Aim of the task
Copy the items word for word, from the line containing "is (819, 1456)." through the end of the items, and leave the pictures out.

※ ※ ※

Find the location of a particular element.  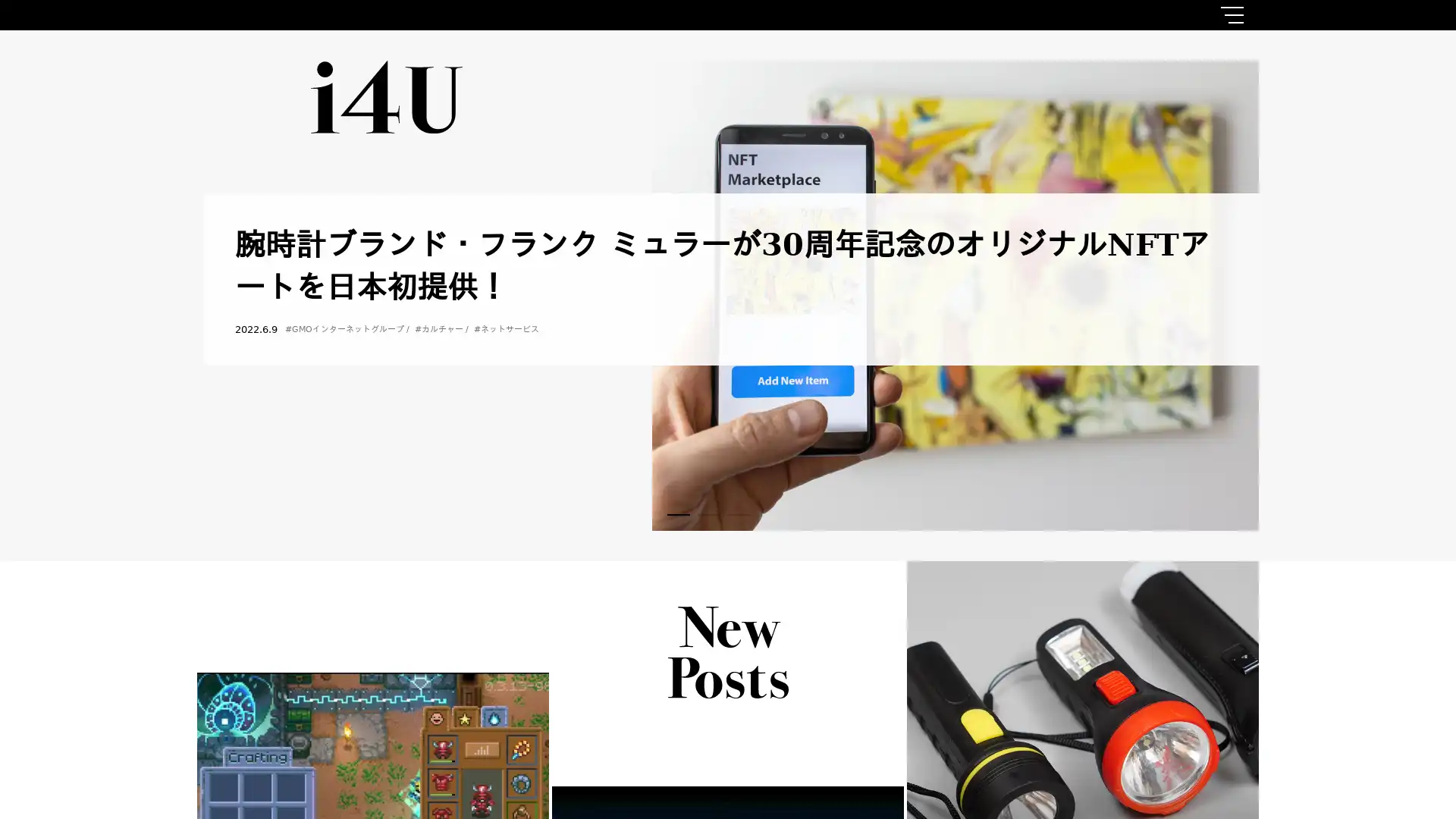

Go to slide 1 is located at coordinates (677, 513).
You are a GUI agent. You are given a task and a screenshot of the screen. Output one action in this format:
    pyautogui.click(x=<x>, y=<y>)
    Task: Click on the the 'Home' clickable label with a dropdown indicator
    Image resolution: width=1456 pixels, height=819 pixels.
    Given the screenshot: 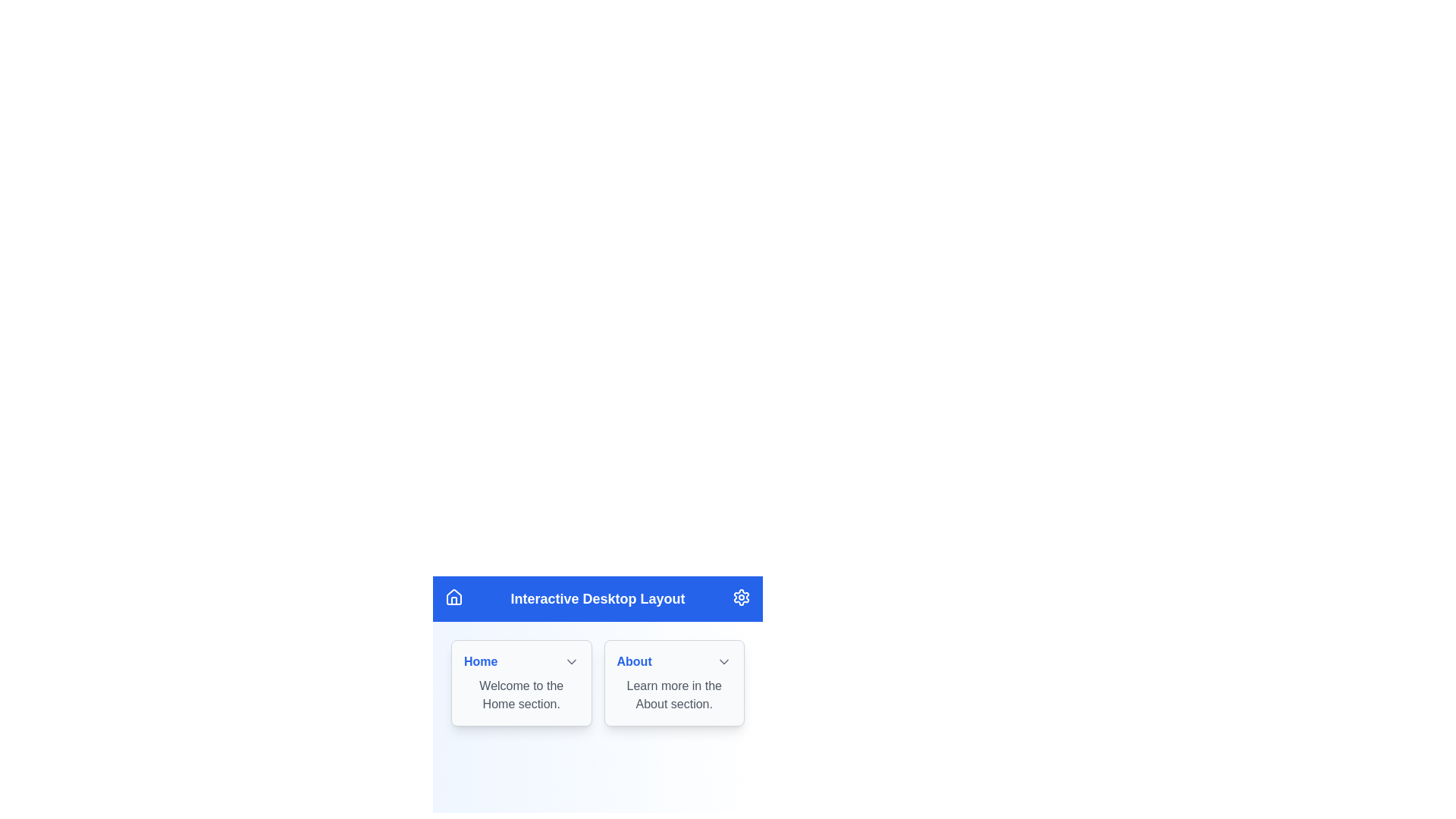 What is the action you would take?
    pyautogui.click(x=521, y=661)
    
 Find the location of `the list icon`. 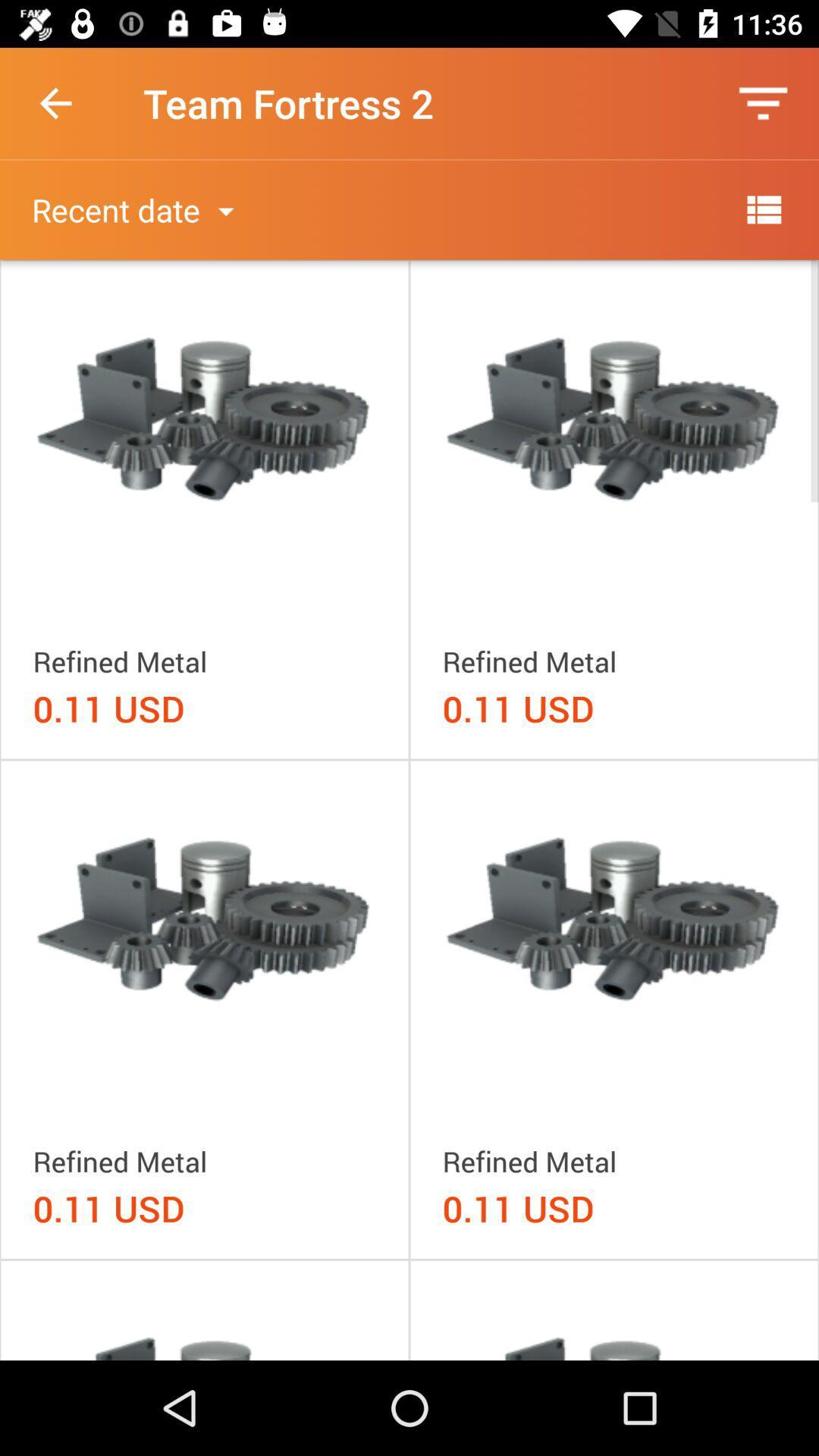

the list icon is located at coordinates (763, 209).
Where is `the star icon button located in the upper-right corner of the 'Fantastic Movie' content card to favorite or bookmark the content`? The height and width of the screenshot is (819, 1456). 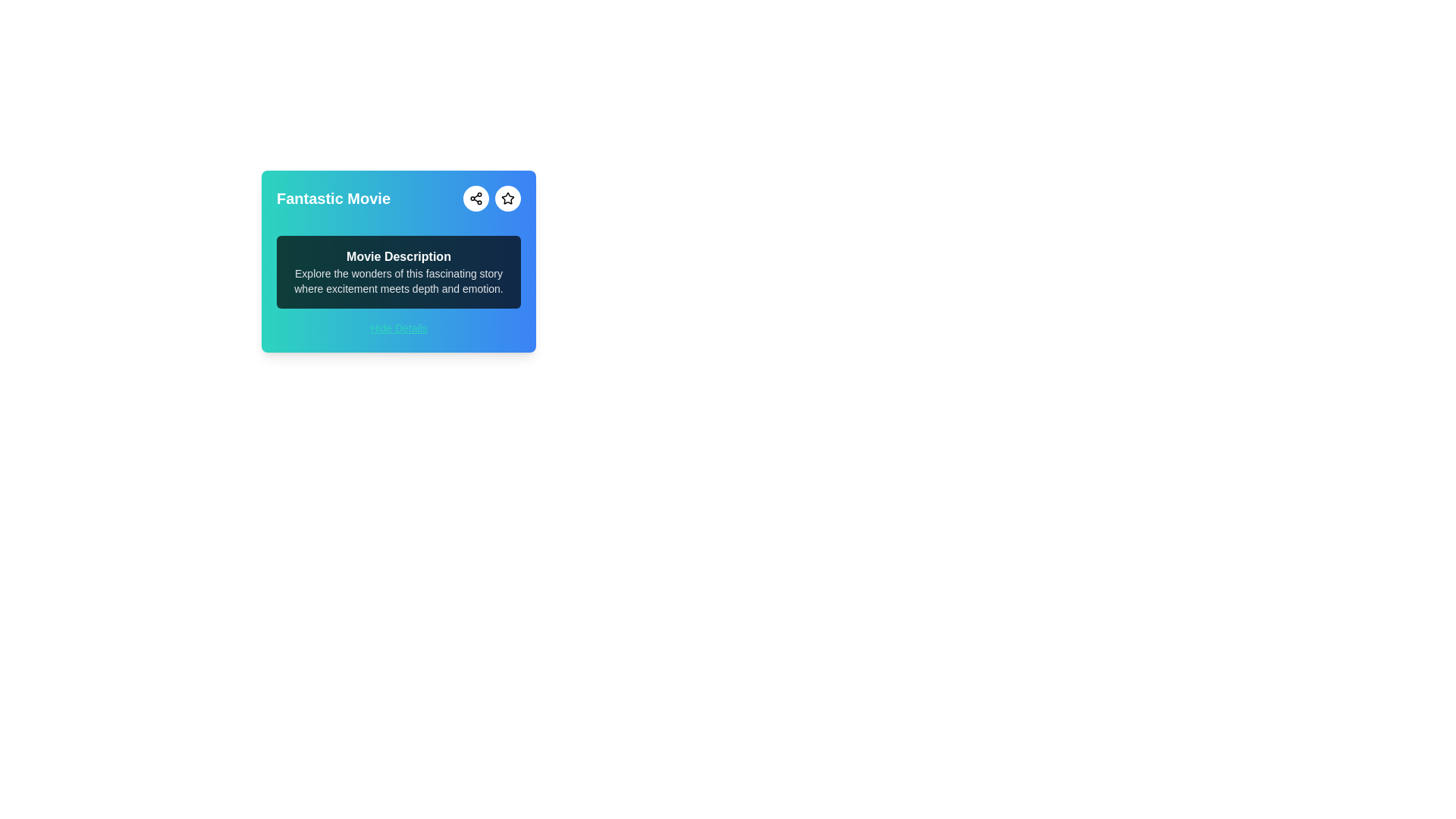
the star icon button located in the upper-right corner of the 'Fantastic Movie' content card to favorite or bookmark the content is located at coordinates (508, 198).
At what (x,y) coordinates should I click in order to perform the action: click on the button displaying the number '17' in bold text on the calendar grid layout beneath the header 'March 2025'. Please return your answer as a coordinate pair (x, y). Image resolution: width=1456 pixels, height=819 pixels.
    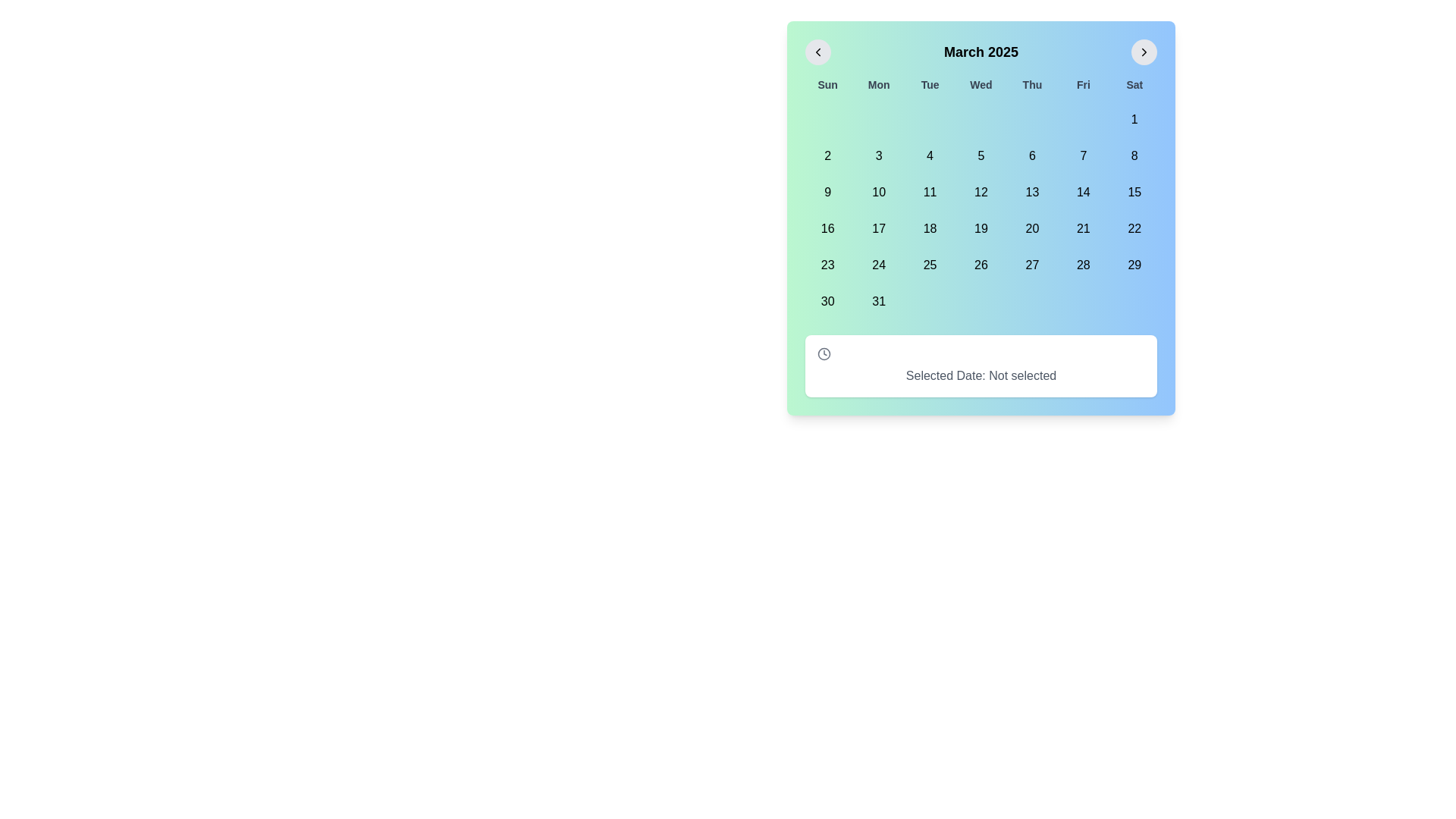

※ ※ ※

Worked solution
Where is `the star icon button located in the upper-right corner of the 'Fantastic Movie' content card to favorite or bookmark the content`? The height and width of the screenshot is (819, 1456). 
the star icon button located in the upper-right corner of the 'Fantastic Movie' content card to favorite or bookmark the content is located at coordinates (508, 198).
At what (x,y) coordinates should I click in order to perform the action: click on the button displaying the number '17' in bold text on the calendar grid layout beneath the header 'March 2025'. Please return your answer as a coordinate pair (x, y). Image resolution: width=1456 pixels, height=819 pixels.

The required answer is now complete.